This land is a unique and high-profile 600,000’ commercial ag-zoned site that’s ultra-conveniently located just one minute from downtown Everett, WA, and 30 minutes north of Seattle / Bellevue.

Thanks to a couple of recent changes in county land use regulations, which I had been anticipating for years, the value of this property has gone up by a huge amount: The land alone is now worth $853,000 in breakup value ($1.37 a foot), plus it contains another $6.7 million in Transferable Development Rights credits. Not bad for something for which I paid less than $250,000.

Due to this site being a 1909 “ghost plat” subdivision that was never developed, it is composed of four city blocks with 50 pre-existing legal lots. For many decades, these lots have been “glued” together into one large parcel. Normally, the minimum lot size in this zoning is 10 acres, unless they are preexisting, such as these. Please see the plat map below.

But, thanks to a 2009 grandfathering change in land codes, these lots can now be sold off as rare and high-demand “small denomination farmland” parcels with no further subdivision. The aggregate value of these lots is easily worth at least $853,000. That change was one reason why I bought the property in the first place the following year, plus one more reason. I regularly turn down offers to buy a small piece of land.

I recently began marketing the land in one piece at this price for its highest use: A working agritourism hops farm and craft brewpub development site, right in the heart of the fastest-growing craft beer industry on the planet - North Puget Sound. Visiting is an easy one minute side trip from the busy I-5 freeway, and even faster for the 30 million vehicles that pass by every year adjacent to the 1/4 mile long southern edge of the property.

All things considered, for this use in this location, $853k is an excellent value. This is such a good idea that I’m leaving the possibility of a joint venture on the table.
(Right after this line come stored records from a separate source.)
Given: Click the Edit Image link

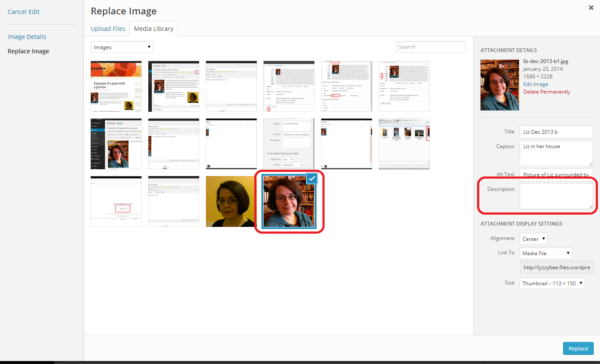Looking at the screenshot, I should pos(536,84).
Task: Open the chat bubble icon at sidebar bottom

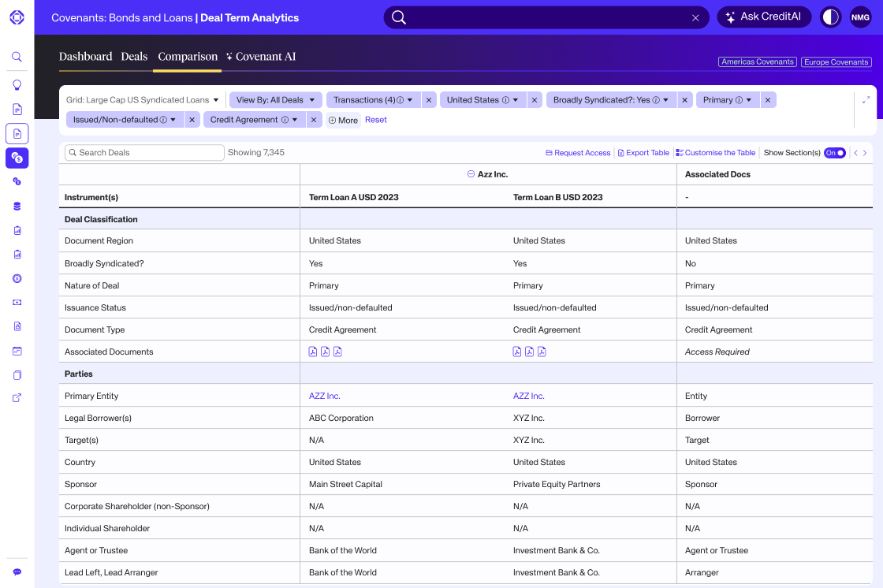Action: [17, 571]
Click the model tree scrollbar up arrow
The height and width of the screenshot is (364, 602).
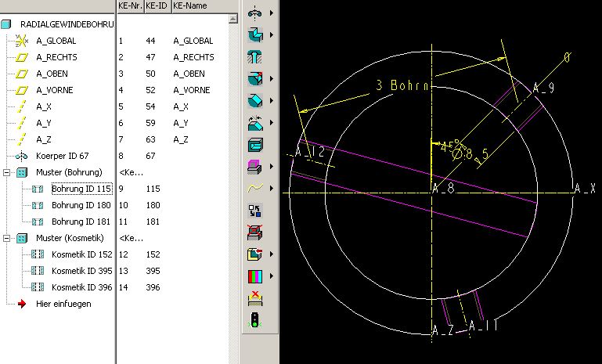[233, 18]
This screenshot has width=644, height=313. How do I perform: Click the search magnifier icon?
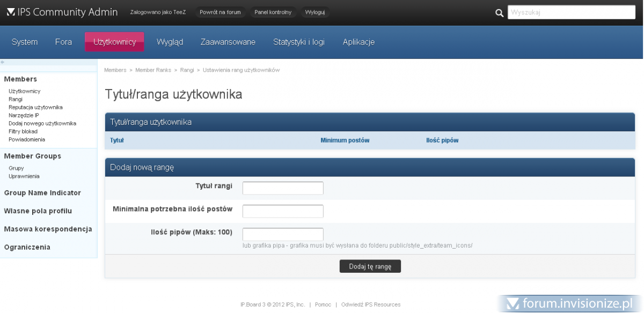click(x=499, y=13)
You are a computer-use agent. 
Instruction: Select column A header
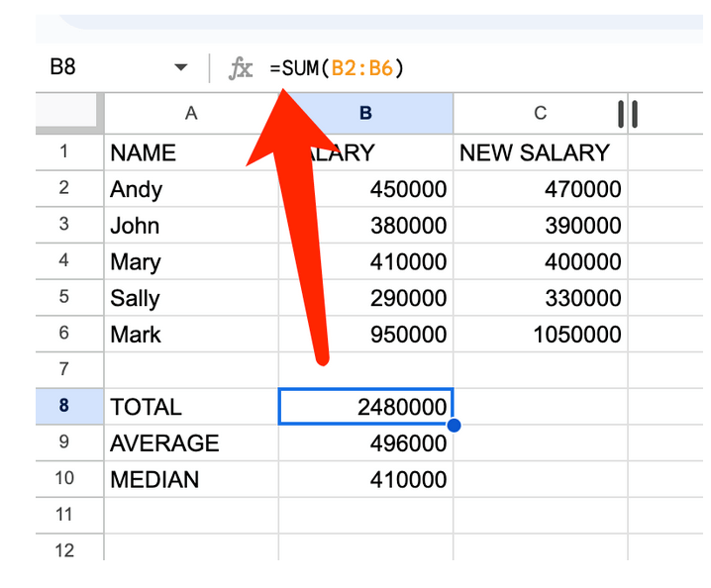191,113
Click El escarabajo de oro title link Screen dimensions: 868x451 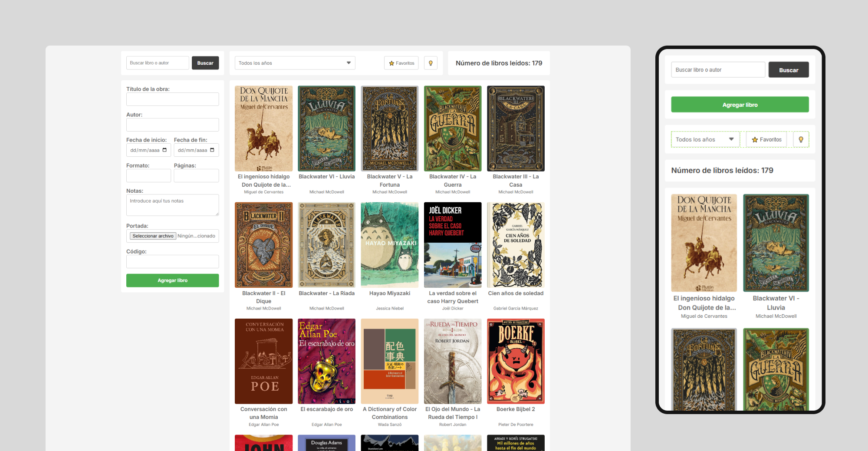[x=326, y=409]
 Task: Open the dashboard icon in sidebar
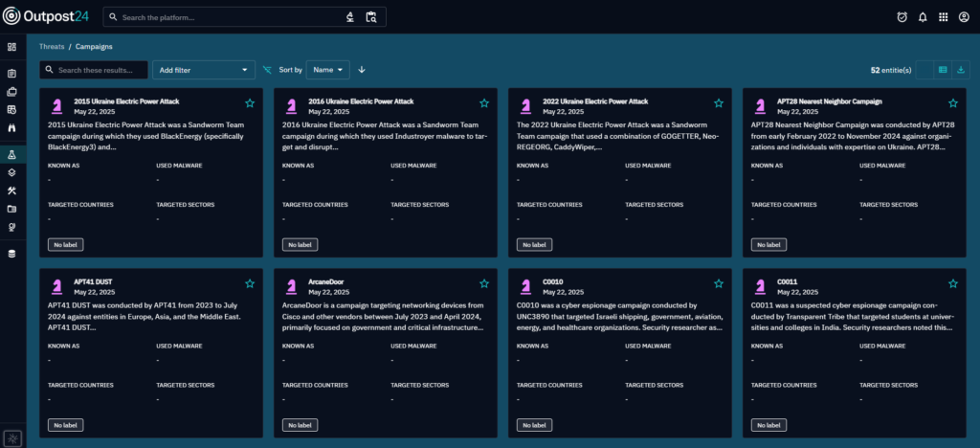click(x=12, y=47)
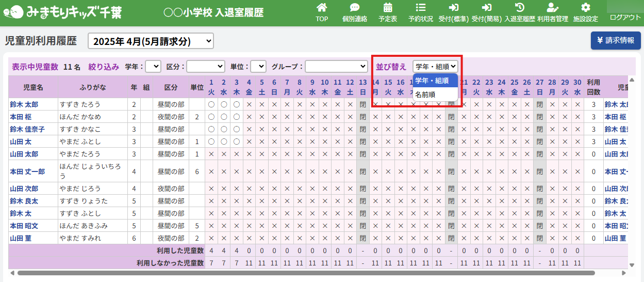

You’ll find an extensive description of the property and its context etc. in the first few pages of the extensive marketing package that I’ve prepared and posted at https://www.biggerpockets.com/files/user/ChrisNewm...

More importantly, the property also contains $6.7 million worth of Transferable Development Rights credits (304) under the county’s new TDR resource land conservation program. The general intents of this new county program, like all the others, are to preserve green open space and to steer our high population growth, due to Seattle overflow, to the urban areas in the western county.

You’ll find the county flyer on this program here: http://snohomishcountywa.gov/DocumentCenter/Home/V...

But, basically, the program enables the unused residential construction development rights that these lots contain to be split off and transferred to another, and more valuable, location. The extraordinary TDR credit value derives from a “loophole” in the calculations that grants one Sending credit for either every 10 acres of land or for each pre-existing legal lot over 5,000’, just like these.

I’ve already verified with the county’s Senior Planner for this program that this land will qualify for this number of salable TDR credits. So, creating these transferable credits is just a matter of following through.

I knew when I bought the land that this new TDR program was due to be finalized in the near future, even if the final timing was uncertain. But, I saw the same thing happen 15 years ago in King county, our immediate neighbor to the south, when it created its own TDR program. So I knew what to generally expect.

But, a happy surprise is that Snohomish county TDR sending credits are worth four times those of King county credits: Eight-for-one Receiving credits per Sending credit, instead of two-for-one.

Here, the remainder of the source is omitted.